Thanks for your efforts, much appreciated!

tknopp commented 2 years ago

Are you using precomputeB?

If yes it basically boils down to multithreading sparse matrix operations: https://github.com/tknopp/NFFT.jl/blob/master/src/multidimensional.jl#L112 https://github.com/tknopp/NFFT.jl/blob/master/src/multidimensional.jl#L71

A sparse matrix vector multiplication should be straight forward. There was als a PR to Julia base for this: https://github.com/JuliaLang/julia/pull/29525

JakobAsslaender commented 2 years ago

I do not. I use each NFFT only once to calculate a Toeplitz kernel (cf. PR #57 ), so I don't think it is worth computing a sparse matrix, or is it? Yet, I create about 1000 Toeplitz kernels (each 512^3 incl. oversampling), so we are still talking ~2h computation.
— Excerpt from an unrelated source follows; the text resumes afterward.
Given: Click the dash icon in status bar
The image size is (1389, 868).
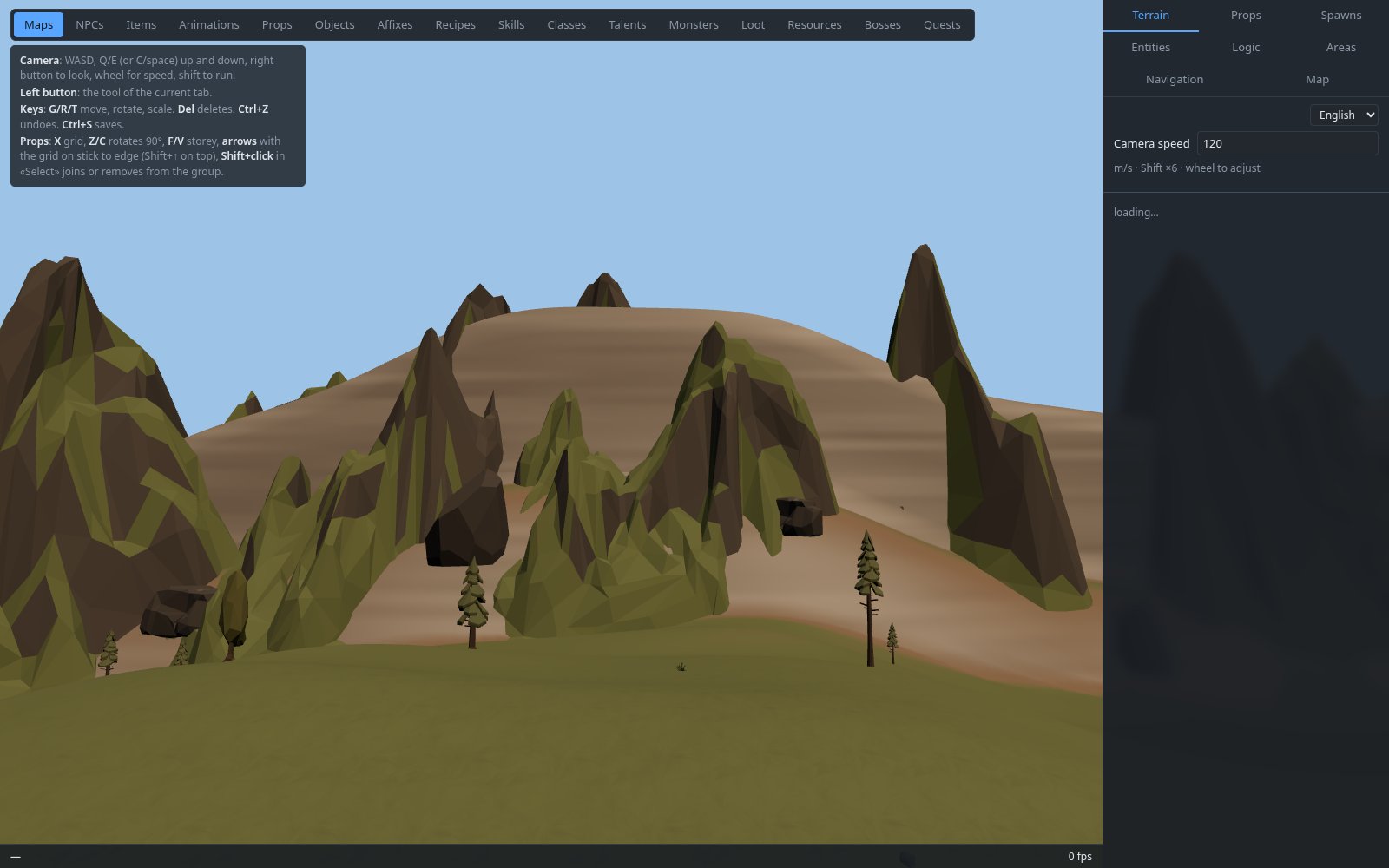Looking at the screenshot, I should (x=16, y=857).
The creation of the LUT is quick, as is the the FFT (on a 40-core machine) and the biggest bottle-necks are the convolution and the apodization, which are single threaded:

[ Info: Timing: conv=1.438624615 fft=0.516005343 apod=1.054821915

So I would looovvvvveee a multi-threaded version of these functions. At least the apodization should be rather trivially parallel, shouldn't it?
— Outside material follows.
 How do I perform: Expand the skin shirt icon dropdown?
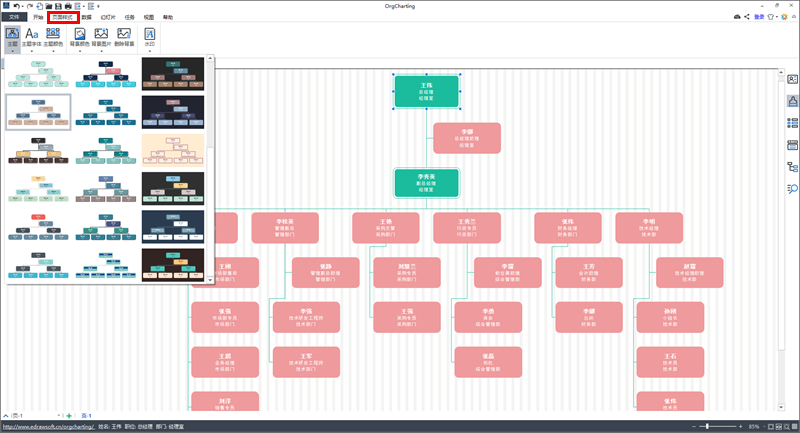[777, 17]
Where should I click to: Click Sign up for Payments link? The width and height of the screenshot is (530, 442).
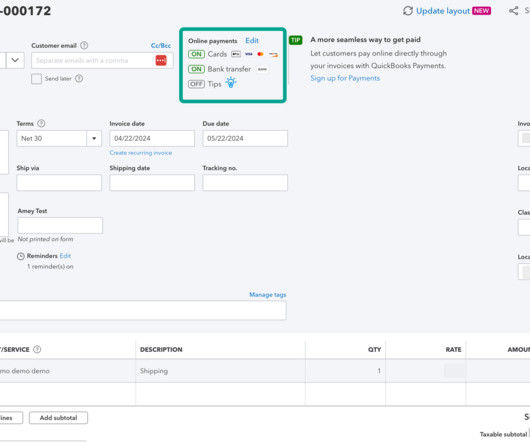point(345,78)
tknopp commented 2 years ago

Hey Jacob, could you provide me the exact parameters with that you ended up with that numbers? I cannot get an apodization step that is so long for 512^3. In contrast, conv is much longer in my settings.
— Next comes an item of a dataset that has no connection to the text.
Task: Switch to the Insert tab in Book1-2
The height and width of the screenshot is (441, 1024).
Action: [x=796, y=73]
In any case: I created the branch tk/multithreading in which I created some infrastructure to support multithreading in a way that the serial performance is not effected. Basically you can now use @cthreads wherever you want and it will switch to serial mode when nthreads() == 1. You can change it on runtime using NFFT._use_threads[] = true/false.

I also added the multithreaded nfft! and it directly gave me a factor of 2 speedup on my 2-core CPU. The adjoint will be, however, trickier, so there we still need an efficient implementation.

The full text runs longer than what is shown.